WHAT THE TASK REQUIRES:
Each line below that includes the word "using" is to be reported.

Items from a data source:
»»

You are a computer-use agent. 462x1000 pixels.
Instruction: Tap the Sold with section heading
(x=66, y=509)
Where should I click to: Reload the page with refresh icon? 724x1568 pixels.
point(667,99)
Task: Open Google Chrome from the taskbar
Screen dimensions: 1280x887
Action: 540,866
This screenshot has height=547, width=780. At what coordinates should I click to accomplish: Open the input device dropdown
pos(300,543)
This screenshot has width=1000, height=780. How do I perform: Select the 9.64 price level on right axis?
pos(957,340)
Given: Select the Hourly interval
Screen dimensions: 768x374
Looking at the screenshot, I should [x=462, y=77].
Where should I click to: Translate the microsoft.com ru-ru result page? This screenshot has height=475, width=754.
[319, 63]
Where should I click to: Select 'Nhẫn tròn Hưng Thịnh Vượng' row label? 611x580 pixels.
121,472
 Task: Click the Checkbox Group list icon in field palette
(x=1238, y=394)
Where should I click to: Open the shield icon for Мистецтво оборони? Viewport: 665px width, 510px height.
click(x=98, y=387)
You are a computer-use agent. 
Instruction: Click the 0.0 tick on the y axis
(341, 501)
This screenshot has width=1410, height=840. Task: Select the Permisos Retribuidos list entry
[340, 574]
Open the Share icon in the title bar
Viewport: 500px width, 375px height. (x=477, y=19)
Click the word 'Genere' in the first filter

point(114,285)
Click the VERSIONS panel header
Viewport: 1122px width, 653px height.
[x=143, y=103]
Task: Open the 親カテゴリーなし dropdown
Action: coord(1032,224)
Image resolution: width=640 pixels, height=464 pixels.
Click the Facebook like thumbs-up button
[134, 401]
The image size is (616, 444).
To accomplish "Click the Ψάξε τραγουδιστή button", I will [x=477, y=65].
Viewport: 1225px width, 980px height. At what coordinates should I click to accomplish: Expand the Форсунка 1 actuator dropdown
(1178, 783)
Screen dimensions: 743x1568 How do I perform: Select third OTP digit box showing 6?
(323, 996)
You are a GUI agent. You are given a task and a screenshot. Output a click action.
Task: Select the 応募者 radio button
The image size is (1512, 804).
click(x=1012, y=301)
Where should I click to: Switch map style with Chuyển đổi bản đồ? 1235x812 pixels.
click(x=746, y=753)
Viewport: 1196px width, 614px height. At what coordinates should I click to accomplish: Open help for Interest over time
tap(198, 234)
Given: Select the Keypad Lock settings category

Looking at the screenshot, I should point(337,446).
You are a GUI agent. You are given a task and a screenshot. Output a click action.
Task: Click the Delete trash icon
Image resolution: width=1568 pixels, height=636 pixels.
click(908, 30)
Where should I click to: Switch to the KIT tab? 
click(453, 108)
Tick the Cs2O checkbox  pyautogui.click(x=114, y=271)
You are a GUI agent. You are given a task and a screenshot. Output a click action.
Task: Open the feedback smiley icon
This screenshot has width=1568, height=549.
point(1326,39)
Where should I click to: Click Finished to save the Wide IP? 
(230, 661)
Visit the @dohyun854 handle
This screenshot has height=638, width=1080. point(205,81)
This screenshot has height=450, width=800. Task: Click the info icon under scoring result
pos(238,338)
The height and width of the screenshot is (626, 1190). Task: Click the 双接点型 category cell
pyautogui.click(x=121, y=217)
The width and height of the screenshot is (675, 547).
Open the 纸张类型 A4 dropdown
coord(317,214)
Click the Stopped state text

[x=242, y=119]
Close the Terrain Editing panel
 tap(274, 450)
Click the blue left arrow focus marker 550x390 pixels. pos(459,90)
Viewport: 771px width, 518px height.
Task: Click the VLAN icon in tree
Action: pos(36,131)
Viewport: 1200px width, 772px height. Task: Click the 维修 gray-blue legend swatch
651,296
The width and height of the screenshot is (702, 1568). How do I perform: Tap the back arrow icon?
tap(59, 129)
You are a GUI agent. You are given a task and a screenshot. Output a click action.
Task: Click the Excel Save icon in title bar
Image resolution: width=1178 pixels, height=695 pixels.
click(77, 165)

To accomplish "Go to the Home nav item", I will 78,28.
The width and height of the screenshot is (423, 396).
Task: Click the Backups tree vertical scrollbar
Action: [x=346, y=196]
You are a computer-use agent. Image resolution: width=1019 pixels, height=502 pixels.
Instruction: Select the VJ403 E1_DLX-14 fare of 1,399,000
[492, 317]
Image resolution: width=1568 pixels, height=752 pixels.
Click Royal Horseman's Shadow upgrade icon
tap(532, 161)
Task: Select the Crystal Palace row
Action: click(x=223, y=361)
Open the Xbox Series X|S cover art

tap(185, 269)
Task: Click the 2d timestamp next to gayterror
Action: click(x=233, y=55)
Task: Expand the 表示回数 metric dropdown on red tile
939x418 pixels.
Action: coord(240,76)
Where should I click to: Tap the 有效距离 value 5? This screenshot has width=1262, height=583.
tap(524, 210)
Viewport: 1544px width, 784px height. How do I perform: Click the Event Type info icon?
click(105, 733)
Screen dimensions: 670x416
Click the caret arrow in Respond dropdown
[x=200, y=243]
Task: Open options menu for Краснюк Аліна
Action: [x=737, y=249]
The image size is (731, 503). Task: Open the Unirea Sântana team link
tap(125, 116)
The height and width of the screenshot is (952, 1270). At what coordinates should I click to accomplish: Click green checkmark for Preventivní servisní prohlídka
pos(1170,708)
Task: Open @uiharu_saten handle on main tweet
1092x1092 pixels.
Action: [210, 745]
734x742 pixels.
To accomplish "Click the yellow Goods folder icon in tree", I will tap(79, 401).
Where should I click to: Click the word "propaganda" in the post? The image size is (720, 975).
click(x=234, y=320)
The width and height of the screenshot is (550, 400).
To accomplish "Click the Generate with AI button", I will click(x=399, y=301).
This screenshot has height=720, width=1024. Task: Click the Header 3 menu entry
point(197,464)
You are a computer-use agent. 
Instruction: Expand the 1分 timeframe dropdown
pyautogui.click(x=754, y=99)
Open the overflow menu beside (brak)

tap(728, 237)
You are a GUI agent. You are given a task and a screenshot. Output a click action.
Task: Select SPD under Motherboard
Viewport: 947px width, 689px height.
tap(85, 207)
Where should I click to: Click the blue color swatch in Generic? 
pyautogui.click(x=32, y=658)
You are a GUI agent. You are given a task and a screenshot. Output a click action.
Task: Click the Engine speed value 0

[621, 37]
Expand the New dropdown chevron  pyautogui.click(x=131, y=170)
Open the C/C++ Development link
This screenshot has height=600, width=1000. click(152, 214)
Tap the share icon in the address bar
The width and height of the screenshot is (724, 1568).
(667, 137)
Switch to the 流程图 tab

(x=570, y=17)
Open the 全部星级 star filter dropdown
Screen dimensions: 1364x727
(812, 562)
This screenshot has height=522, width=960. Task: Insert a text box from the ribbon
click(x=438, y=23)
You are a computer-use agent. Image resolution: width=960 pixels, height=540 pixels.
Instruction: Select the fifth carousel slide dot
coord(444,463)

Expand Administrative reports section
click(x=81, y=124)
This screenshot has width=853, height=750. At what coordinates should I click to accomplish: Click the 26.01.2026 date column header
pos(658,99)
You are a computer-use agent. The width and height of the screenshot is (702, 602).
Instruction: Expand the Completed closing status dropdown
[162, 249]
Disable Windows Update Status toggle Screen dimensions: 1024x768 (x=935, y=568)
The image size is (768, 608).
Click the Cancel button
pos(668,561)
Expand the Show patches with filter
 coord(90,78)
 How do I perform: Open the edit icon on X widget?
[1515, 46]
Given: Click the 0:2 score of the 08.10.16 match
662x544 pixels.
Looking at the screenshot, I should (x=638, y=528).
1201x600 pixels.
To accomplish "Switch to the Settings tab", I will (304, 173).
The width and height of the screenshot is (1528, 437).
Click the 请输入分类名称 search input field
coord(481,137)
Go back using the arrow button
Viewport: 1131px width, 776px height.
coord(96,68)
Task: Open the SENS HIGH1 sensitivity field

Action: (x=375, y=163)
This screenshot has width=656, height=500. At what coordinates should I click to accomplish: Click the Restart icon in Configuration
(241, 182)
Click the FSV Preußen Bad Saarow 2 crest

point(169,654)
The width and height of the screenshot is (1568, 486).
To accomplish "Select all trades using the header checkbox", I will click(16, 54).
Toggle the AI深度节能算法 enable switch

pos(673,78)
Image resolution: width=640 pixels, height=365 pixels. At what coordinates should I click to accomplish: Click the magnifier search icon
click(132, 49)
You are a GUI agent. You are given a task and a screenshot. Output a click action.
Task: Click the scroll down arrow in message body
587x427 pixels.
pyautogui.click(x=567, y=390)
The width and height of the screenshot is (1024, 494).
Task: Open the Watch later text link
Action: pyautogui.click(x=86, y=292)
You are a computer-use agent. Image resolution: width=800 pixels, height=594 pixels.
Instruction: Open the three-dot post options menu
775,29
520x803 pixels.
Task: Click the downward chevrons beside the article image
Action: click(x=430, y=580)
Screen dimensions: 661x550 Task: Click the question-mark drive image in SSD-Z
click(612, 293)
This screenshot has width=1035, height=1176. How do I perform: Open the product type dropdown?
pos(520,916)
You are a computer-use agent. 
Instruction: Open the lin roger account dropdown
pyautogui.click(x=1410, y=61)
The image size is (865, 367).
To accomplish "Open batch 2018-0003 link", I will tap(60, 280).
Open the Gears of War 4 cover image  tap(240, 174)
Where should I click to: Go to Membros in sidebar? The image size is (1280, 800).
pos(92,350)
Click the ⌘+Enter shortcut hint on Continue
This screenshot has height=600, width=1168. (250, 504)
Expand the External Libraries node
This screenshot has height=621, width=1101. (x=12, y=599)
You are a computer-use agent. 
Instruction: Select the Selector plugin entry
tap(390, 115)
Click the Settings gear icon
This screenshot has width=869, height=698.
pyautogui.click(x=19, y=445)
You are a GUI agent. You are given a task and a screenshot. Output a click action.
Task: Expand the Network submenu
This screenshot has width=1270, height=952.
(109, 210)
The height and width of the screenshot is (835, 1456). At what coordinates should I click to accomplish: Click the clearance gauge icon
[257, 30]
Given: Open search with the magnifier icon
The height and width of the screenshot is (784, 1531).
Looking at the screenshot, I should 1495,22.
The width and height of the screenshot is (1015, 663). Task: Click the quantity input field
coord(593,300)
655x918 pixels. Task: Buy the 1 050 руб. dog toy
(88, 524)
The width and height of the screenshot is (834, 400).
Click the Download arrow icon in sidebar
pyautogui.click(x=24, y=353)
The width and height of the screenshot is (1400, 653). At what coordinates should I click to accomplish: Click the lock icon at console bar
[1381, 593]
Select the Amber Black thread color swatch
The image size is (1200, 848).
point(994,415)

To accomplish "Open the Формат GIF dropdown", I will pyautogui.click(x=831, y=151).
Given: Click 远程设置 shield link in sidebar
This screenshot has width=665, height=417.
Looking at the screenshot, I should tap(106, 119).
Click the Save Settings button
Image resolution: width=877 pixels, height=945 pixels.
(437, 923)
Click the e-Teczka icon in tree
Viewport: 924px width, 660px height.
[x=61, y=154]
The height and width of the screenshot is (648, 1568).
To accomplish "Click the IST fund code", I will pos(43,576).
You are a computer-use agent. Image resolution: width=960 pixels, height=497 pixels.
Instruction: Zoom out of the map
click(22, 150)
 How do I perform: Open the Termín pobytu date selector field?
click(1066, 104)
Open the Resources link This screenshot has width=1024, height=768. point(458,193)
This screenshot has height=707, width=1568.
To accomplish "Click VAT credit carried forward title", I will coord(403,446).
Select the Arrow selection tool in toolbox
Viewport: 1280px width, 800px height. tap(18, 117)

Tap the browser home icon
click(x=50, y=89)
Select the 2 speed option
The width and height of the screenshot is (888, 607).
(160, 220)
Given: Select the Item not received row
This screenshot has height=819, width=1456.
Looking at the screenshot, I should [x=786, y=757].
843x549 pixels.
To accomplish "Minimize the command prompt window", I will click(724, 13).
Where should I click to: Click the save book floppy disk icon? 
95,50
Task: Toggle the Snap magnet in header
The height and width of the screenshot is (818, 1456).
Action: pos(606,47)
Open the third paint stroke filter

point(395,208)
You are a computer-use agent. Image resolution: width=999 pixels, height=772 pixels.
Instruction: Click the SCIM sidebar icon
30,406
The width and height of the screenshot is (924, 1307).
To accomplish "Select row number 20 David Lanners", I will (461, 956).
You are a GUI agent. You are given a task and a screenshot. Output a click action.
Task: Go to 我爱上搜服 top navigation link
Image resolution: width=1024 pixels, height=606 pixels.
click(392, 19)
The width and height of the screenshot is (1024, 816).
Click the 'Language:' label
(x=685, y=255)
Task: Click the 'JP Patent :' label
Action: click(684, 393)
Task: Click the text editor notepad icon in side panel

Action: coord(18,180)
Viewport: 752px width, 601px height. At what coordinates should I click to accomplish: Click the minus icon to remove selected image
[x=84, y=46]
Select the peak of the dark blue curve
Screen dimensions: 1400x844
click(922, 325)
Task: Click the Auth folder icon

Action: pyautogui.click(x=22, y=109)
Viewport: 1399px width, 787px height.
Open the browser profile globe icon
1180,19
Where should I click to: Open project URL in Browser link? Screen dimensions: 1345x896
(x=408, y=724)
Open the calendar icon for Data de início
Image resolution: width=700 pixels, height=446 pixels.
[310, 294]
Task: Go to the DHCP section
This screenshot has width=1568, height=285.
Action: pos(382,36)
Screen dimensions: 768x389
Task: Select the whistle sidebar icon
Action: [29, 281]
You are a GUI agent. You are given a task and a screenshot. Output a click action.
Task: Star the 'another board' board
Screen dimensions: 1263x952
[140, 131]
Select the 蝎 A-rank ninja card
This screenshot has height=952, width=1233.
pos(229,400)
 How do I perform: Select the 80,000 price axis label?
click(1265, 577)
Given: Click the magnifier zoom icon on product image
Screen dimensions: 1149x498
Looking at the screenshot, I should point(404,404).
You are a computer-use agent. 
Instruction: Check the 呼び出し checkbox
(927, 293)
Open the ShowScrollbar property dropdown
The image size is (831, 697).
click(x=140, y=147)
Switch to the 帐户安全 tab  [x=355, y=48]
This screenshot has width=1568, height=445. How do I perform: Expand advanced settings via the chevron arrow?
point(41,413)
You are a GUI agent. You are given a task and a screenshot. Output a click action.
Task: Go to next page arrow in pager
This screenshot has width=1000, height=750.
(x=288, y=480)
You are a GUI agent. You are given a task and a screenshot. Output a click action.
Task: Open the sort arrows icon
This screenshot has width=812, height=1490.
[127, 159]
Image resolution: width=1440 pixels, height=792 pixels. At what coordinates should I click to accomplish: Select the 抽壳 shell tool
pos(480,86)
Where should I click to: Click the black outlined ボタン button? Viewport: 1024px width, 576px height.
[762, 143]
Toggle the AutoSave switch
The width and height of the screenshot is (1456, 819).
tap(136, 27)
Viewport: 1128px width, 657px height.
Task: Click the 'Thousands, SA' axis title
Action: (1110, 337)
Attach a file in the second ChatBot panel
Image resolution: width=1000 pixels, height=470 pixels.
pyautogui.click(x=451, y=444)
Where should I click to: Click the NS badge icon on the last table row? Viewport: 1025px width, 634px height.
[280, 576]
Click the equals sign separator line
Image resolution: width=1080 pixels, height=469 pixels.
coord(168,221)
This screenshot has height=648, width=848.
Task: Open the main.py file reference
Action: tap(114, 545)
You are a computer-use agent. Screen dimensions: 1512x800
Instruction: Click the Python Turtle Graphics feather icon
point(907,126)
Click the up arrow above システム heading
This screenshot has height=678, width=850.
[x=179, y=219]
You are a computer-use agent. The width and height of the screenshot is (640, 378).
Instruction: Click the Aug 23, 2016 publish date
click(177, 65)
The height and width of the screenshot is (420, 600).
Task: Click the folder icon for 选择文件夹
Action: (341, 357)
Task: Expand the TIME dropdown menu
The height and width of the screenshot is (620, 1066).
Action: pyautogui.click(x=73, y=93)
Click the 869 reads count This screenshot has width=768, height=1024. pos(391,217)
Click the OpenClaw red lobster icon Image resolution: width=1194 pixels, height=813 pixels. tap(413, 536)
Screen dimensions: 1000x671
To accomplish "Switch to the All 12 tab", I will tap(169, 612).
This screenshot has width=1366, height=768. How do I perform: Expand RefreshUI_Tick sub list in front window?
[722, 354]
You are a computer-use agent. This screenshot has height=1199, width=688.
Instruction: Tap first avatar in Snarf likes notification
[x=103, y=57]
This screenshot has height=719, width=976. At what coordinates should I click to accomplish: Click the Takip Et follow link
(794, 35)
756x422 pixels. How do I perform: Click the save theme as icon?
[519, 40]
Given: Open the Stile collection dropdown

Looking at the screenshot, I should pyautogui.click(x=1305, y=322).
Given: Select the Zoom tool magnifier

««

SOLUTION:
Go back using the arrow button
To accomplish "Select all trades using the header checkbox", I will click(16, 54).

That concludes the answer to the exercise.